Exercise materials:
····················
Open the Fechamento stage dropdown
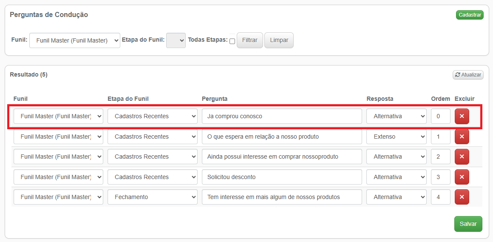This screenshot has height=242, width=493. [x=152, y=197]
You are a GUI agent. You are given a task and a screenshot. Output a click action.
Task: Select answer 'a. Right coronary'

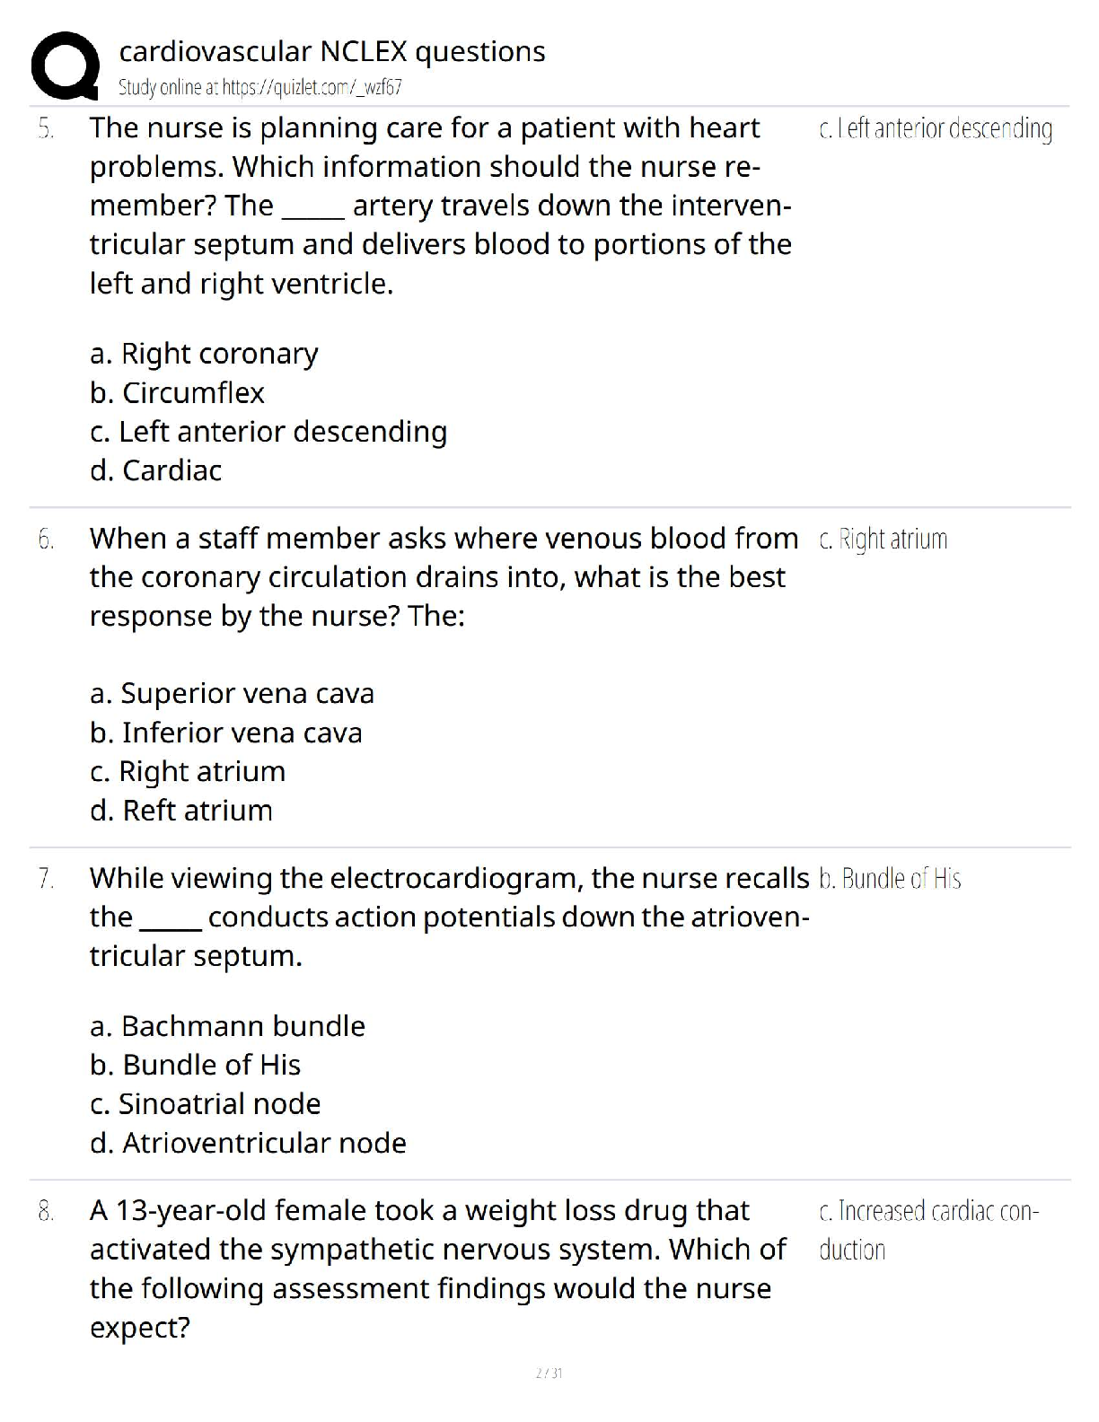(204, 354)
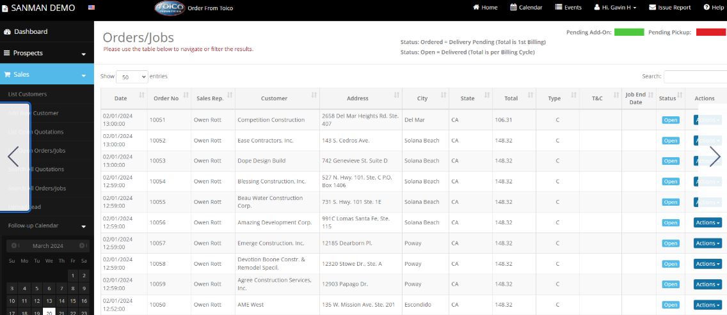
Task: Open the Calendar from the top bar
Action: [x=526, y=8]
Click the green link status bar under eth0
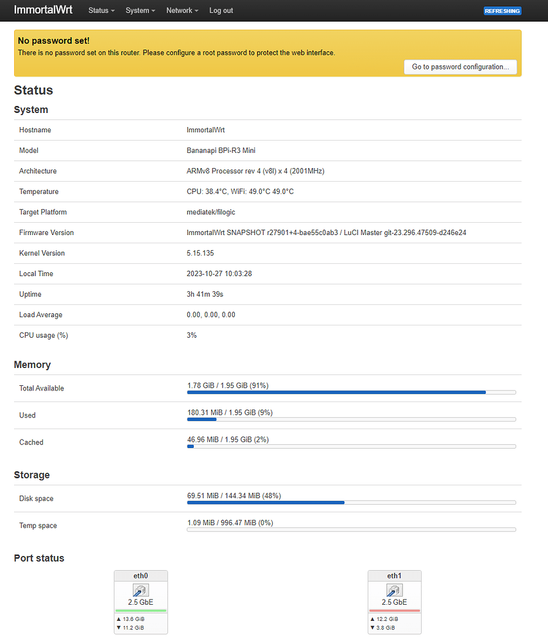 [141, 610]
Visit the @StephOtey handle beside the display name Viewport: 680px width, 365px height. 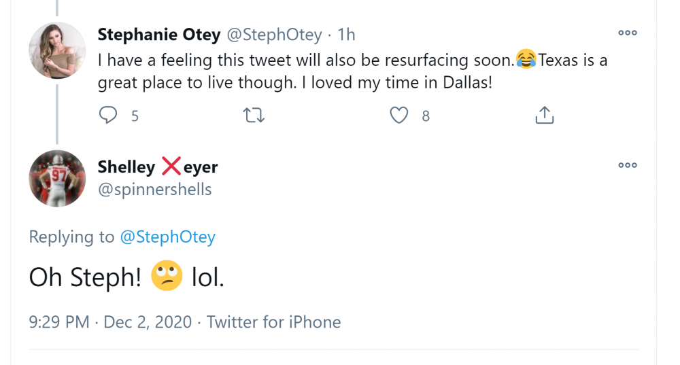274,35
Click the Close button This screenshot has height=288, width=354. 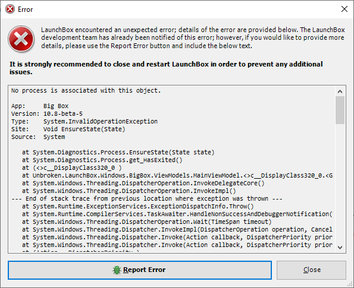pyautogui.click(x=311, y=270)
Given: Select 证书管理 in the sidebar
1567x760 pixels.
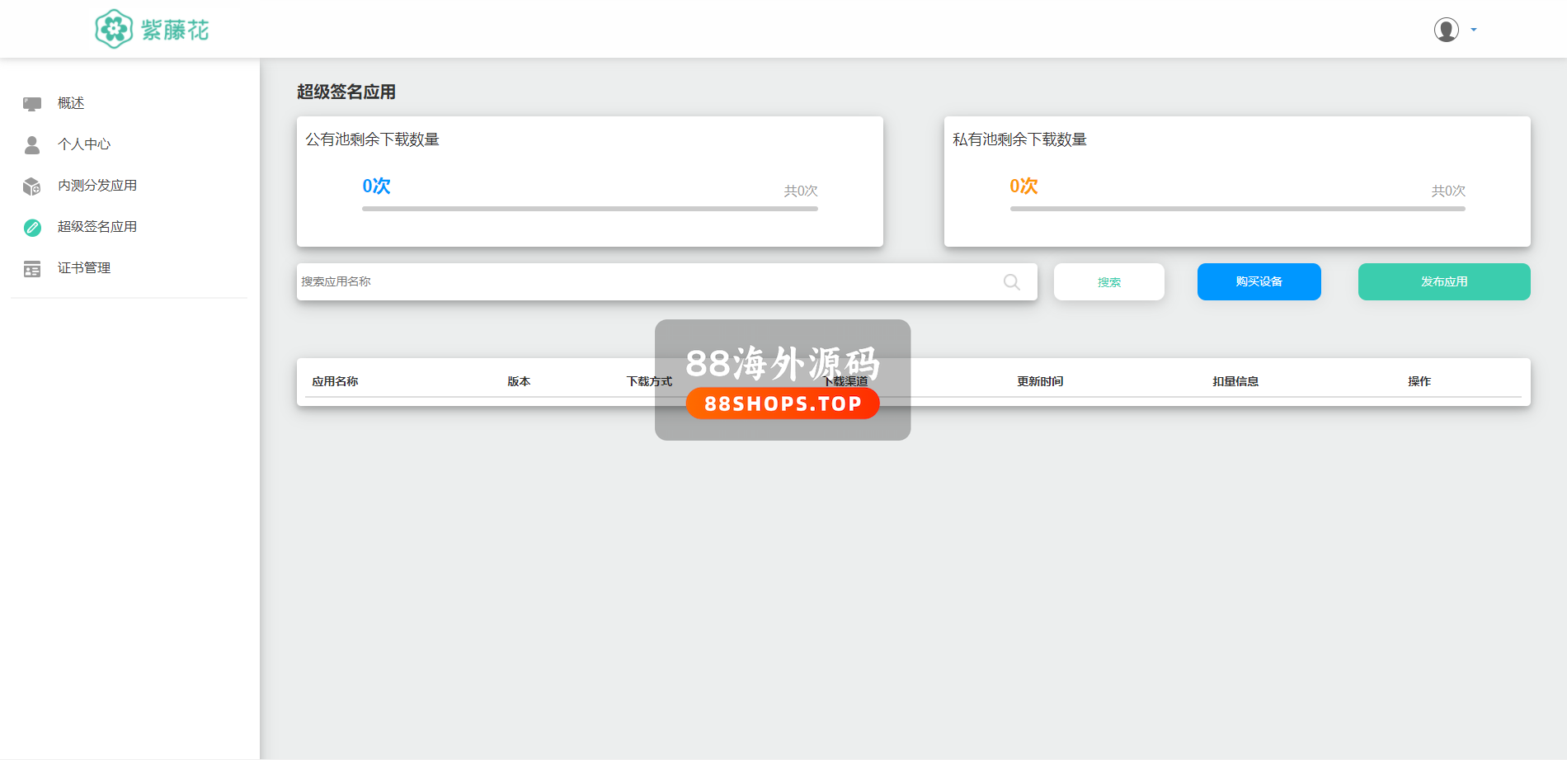Looking at the screenshot, I should (84, 268).
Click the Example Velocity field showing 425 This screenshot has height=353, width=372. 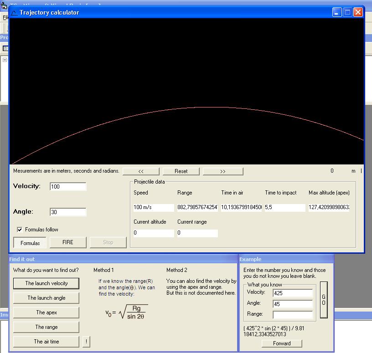coord(293,293)
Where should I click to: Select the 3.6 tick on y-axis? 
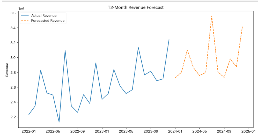point(13,13)
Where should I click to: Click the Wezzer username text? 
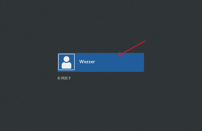[x=87, y=62]
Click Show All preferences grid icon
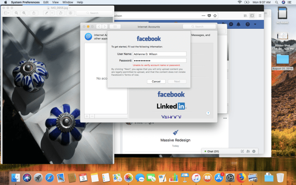 coord(115,27)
····················
What the task asks:
Transcribe exactly, and only, the lines from the one containing "Where should I click to: Click" through the last line of the records above, both included; leave out the pictures.

Reply:
Where should I click to: Click the Wezzer username text? 
[x=87, y=62]
Click Show All preferences grid icon
 coord(115,27)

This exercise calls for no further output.